> [SELECTED PASSAGE]:

# # # # #

On the Asian continent, things are a little better. Although data point to a slowdown in China’s economy, it is still expanding. Its growth has become slower since the Covid-19 coronavirus pandemic was first publicly detected in 2020.
Although China – unsurprisingly – recovered sooner from the coronavirus outbreak than the rest of the world, it has also suffered serious economic impacts. The pandemic hit its economy again after a new outbreak was detected in Shanghai.
The Chinese authorities, perhaps fearful of unleashing a new wave of the virus worldwide, acted quickly and strictly this time. To the extent that they closed the port of Shanghai through which a large part of the world’s supplies of products pass.
Domestic credit in the country rebounded in June due to a growing demand for bank loans and record levels of Chinese treasury bond sales
According to the data, state stimulus to the economy is having a positive effect. The supply of credit to finance private production has increased, which will be reflected in the growth of economic activity this year and next.
What is happening in emerging markets?
Despite the war in Ukraine and its aftermath, in the second quarter of the year, Russia posted a record current account surplus of $70.1 billion. This was due to extra revenues from sales of oil, gas and raw materials that have reached record prices.
Such export revenues helped Vladimir Putin’s regime cope with and offset the impact of Western sanctions in response to the invasion of Ukraine. Energy prices and help from China and other allied countries have given Russia ample room to circumvent U.S. and European sanctions.
The lithium kings
Several South American countries exporting raw materials, such as Bolivia, Chile and Argentina, have benefited from the crisis in Europe. Bolivia expects next year to start exploiting its immense lithium reserves together with its southern cone partners.

# # # # #

> [PROVIDED DATA]:
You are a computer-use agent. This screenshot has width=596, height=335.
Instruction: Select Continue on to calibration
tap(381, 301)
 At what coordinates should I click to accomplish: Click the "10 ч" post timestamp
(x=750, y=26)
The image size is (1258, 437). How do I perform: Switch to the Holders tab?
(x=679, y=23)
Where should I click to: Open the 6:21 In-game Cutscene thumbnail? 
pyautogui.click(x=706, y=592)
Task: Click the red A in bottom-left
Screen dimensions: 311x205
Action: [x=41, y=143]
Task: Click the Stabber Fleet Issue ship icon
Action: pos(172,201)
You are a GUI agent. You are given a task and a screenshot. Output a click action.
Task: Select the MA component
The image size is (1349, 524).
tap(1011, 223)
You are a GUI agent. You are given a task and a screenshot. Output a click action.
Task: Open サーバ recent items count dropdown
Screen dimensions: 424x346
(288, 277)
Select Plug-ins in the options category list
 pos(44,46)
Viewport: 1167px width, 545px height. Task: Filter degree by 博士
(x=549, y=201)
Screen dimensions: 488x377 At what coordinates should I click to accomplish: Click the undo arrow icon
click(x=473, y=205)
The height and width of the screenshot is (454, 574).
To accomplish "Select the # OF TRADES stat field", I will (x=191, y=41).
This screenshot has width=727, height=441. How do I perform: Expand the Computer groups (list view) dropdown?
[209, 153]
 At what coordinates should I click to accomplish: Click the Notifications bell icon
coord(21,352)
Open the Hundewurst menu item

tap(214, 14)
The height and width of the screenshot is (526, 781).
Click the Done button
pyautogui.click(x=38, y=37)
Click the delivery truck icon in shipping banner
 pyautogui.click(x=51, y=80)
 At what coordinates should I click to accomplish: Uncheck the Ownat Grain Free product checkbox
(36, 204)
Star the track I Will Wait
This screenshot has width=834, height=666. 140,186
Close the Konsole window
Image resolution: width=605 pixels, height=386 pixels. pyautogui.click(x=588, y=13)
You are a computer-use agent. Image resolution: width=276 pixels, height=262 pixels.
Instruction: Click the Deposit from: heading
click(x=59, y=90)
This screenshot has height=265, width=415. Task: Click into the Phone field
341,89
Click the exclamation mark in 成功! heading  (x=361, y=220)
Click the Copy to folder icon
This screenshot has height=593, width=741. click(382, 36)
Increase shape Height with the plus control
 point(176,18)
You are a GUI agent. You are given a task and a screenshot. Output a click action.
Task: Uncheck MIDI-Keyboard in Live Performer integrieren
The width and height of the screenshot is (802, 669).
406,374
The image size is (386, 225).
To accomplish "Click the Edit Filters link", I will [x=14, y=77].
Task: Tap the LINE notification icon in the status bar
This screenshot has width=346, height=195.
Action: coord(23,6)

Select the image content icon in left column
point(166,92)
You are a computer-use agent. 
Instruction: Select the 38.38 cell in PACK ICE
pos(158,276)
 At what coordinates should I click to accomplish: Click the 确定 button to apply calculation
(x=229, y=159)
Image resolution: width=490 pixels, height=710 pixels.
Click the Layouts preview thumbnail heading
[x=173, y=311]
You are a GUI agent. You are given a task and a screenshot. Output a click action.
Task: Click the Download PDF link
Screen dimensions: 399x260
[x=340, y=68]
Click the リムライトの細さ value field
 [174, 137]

# # # # #

> [EXERCISE OBJECTIVE]: Could you extract the entire passage on the economies of China, Russia and South America, word for word? The records come from a separate, unrelated source.

> [ANSWER SECTION]:
On the Asian continent, things are a little better. Although data point to a slowdown in China’s economy, it is still expanding. Its growth has become slower since the Covid-19 coronavirus pandemic was first publicly detected in 2020.
Although China – unsurprisingly – recovered sooner from the coronavirus outbreak than the rest of the world, it has also suffered serious economic impacts. The pandemic hit its economy again after a new outbreak was detected in Shanghai.
The Chinese authorities, perhaps fearful of unleashing a new wave of the virus worldwide, acted quickly and strictly this time. To the extent that they closed the port of Shanghai through which a large part of the world’s supplies of products pass.
Domestic credit in the country rebounded in June due to a growing demand for bank loans and record levels of Chinese treasury bond sales
According to the data, state stimulus to the economy is having a positive effect. The supply of credit to finance private production has increased, which will be reflected in the growth of economic activity this year and next.
What is happening in emerging markets?
Despite the war in Ukraine and its aftermath, in the second quarter of the year, Russia posted a record current account surplus of $70.1 billion. This was due to extra revenues from sales of oil, gas and raw materials that have reached record prices.
Such export revenues helped Vladimir Putin’s regime cope with and offset the impact of Western sanctions in response to the invasion of Ukraine. Energy prices and help from China and other allied countries have given Russia ample room to circumvent U.S. and European sanctions.
The lithium kings
Several South American countries exporting raw materials, such as Bolivia, Chile and Argentina, have benefited from the crisis in Europe. Bolivia expects next year to start exploiting its immense lithium reserves together with its southern cone partners.